Releases: lukaszliniewicz/Pandrator
0.3
Changes
This update focuses on training again. It adds several preprocessing options that improve the quality of the dataset, and thus trained models, especially for languages other than English (which generally suffer from more artifacts).
In order to make use of it, please install Pandrator again (or download the biggest package again).
The new options for processing source audio include:
- trimming end silence,
- removal of breath sounds,
- fade-in and -out effect,
- discarding segments that still end abruptly, even after all preprocessing, to avoid "clicks" at the end of generated sentences.
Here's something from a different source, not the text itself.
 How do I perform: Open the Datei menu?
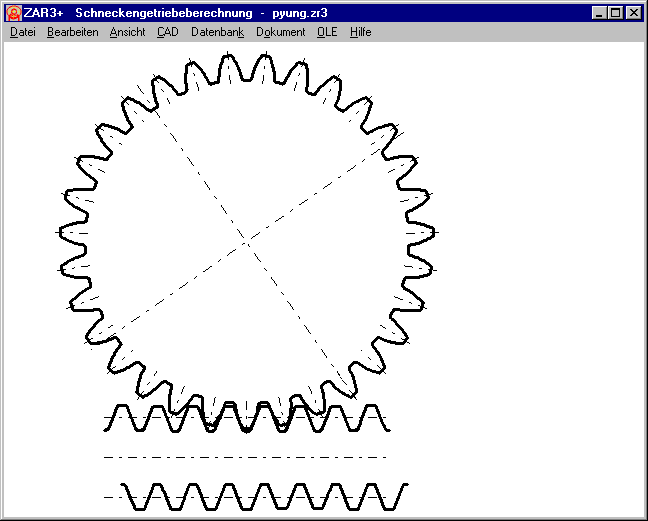pyautogui.click(x=22, y=32)
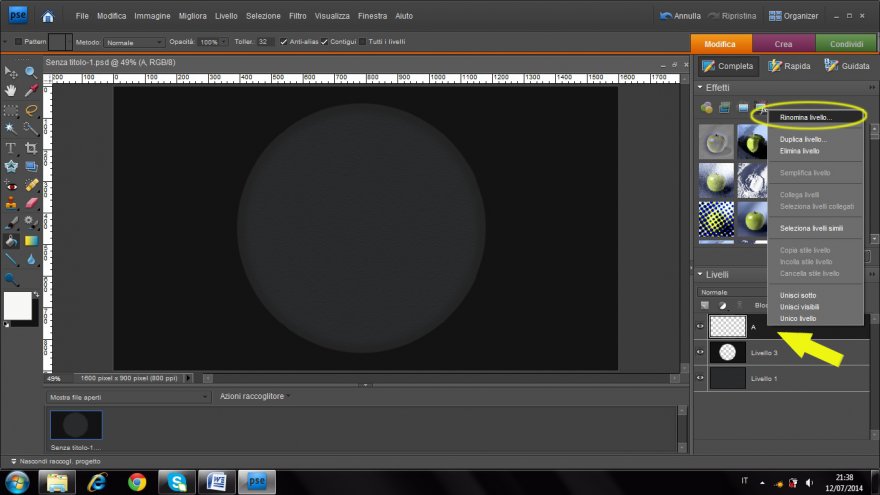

If your source audio is professional (studio quality), don't use any preprocessing options except for trimming, fade and perhaps abrupt cut-off detection.
Self-contained packages
I've prepared packages (archives) that you can simply unpack - everything is preinstalled in its own portable conda environment. You can download them from here.
You can use the launcher to start Pandrator, update it and install new features.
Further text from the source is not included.